The court finds one additional violation on 6/16/03 in the phone call, and one additional on 6/16/03, to wit, the placing-in-fear.
The court finds, as to 6/15/03, “repeated” phone calls on that day, 18 times at ten-minute intervals, with enough intervening time to allow reflection. Hence each instance constitutes a separately ma *687 tured offense. As to the 18 instances the court aggregates them all into one instance of placing-in-fear. The 19 instances lead to 190 additional days [of] incarceration, for a total of 520 days to be served in their entirety.

The defendant subsequently filed a motion for reconsideration and rehearing, which motion was denied. From this order, the defendant appeals.

II.

Our review of this non-jury case is de novo upon the record of the proceedings below with a presumption of correctness as to the trial court’s factual findings, “unless the preponderance of the evidence is otherwise.” Tenn. R.App. P. 13(d). The trial court’s conclusions of law are not accorded the same deference. Brumit v. Brumit, 948 S.W.2d 739, 740 (Tenn.Ct.App.1997).

III.

A.

The defendant raises three issues on appeal:

(1) Did the trial court abuse its discretion when it denied the defendant’s request for a continuance prior to the October 16, 2003, hearing?
(2) Did the trial court err in failing to grant the defendant a jury trial?
(3) Did the trial court err in failing to find only two violations as a result of the defendants’ conduct on June 15 and 16, 2003?

B.

The defendant first contends that the trial court abused its discretion in denying his request for a continuance just prior to the October 16, 2003, hearing. We disagree.

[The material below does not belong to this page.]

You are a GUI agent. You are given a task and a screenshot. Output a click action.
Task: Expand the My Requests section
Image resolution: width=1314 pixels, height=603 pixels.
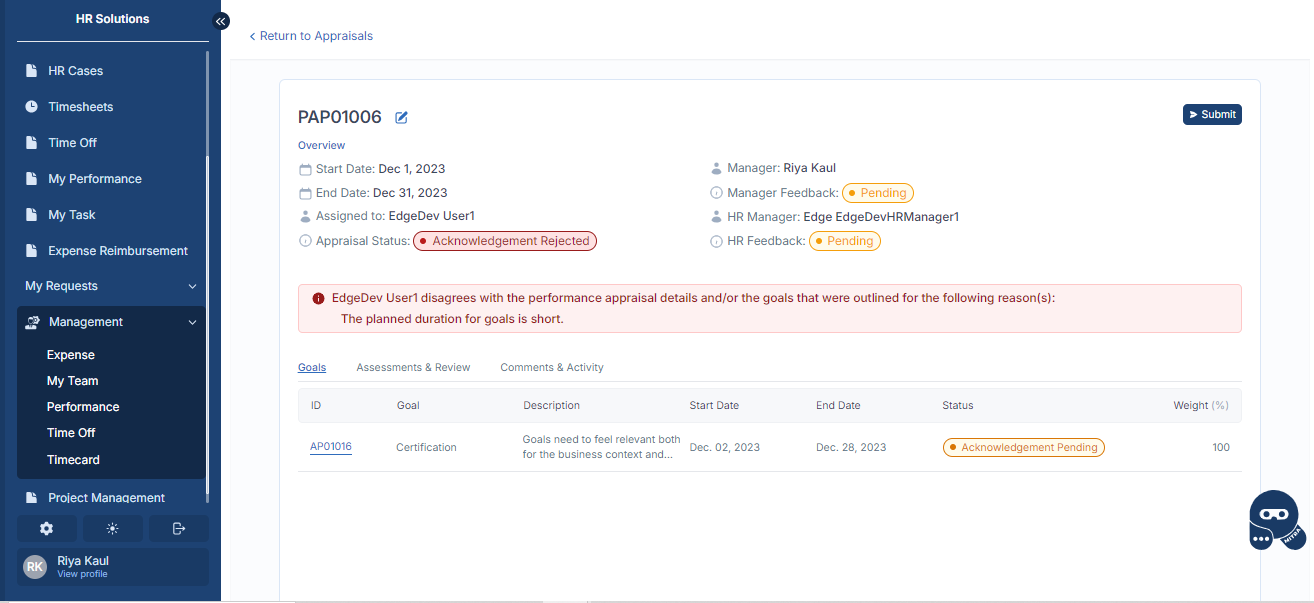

With respect to the denial of a motion for continuance, “[a]n appellate court cannot interfere with the trial court’s decision unless such decision constitutes an abuse of discretion and causes prejudice to the party seeking the stay or continuance.” Sanjines v. Ortwein & Assocs., P.C., 984 S.W.2d 907, 909 (Tenn.1998) (citation omitted). The record in the instant case reflects that, just before the start of the October 16, 2003, hearing, the defendant requested a continuance based upon the appointment of new counsel who was unfamiliar with the case.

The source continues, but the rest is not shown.